### Action item
The response should be an exact repetition of all the entries.
··· Data listing ···
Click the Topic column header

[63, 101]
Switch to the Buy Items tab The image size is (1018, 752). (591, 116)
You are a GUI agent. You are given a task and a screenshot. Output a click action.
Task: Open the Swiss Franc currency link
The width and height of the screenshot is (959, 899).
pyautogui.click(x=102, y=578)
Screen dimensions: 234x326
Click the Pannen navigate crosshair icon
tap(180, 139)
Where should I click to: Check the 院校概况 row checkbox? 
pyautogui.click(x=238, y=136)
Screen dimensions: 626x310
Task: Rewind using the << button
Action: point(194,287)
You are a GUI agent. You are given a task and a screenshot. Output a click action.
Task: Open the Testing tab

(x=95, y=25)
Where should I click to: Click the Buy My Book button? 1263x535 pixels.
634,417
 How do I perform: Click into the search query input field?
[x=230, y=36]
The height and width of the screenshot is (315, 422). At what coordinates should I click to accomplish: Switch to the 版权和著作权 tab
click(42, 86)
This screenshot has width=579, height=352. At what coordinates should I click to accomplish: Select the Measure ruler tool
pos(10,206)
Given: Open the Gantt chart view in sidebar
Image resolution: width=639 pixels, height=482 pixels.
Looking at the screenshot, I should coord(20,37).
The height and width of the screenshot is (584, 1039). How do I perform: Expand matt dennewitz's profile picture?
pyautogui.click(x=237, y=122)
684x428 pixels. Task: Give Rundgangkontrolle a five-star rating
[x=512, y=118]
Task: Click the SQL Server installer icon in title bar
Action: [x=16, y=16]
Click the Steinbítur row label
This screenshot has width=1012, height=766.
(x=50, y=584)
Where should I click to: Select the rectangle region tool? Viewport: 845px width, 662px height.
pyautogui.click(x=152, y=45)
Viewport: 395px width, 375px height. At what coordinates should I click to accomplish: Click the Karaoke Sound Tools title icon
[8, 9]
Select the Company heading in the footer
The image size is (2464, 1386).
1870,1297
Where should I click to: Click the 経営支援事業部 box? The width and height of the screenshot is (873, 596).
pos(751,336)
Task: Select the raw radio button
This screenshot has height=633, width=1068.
···
### Problem solution
Click the Topic column header

[63, 101]
Switch to the Buy Items tab The image size is (1018, 752). (591, 116)
You are a GUI agent. You are given a task and a screenshot. Output a click action.
Task: Open the Swiss Franc currency link
The width and height of the screenshot is (959, 899).
pyautogui.click(x=102, y=578)
Screen dimensions: 234x326
Click the Pannen navigate crosshair icon
tap(180, 139)
Where should I click to: Check the 院校概况 row checkbox? 
pyautogui.click(x=238, y=136)
Screen dimensions: 626x310
Task: Rewind using the << button
Action: point(194,287)
You are a GUI agent. You are given a task and a screenshot. Output a click action.
Task: Open the Testing tab

(x=95, y=25)
Where should I click to: Click the Buy My Book button? 1263x535 pixels.
634,417
 How do I perform: Click into the search query input field?
[x=230, y=36]
The height and width of the screenshot is (315, 422). At what coordinates should I click to accomplish: Switch to the 版权和著作权 tab
click(42, 86)
This screenshot has width=579, height=352. At what coordinates should I click to accomplish: Select the Measure ruler tool
pos(10,206)
Given: Open the Gantt chart view in sidebar
Image resolution: width=639 pixels, height=482 pixels.
Looking at the screenshot, I should coord(20,37).
The height and width of the screenshot is (584, 1039). How do I perform: Expand matt dennewitz's profile picture?
pyautogui.click(x=237, y=122)
684x428 pixels. Task: Give Rundgangkontrolle a five-star rating
[x=512, y=118]
Task: Click the SQL Server installer icon in title bar
Action: [x=16, y=16]
Click the Steinbítur row label
This screenshot has width=1012, height=766.
(x=50, y=584)
Where should I click to: Select the rectangle region tool? Viewport: 845px width, 662px height.
pyautogui.click(x=152, y=45)
Viewport: 395px width, 375px height. At what coordinates should I click to accomplish: Click the Karaoke Sound Tools title icon
[8, 9]
Select the Company heading in the footer
The image size is (2464, 1386).
1870,1297
Where should I click to: Click the 経営支援事業部 box? The width and height of the screenshot is (873, 596).
pos(751,336)
Task: Select the raw radio button
This screenshot has height=633, width=1068.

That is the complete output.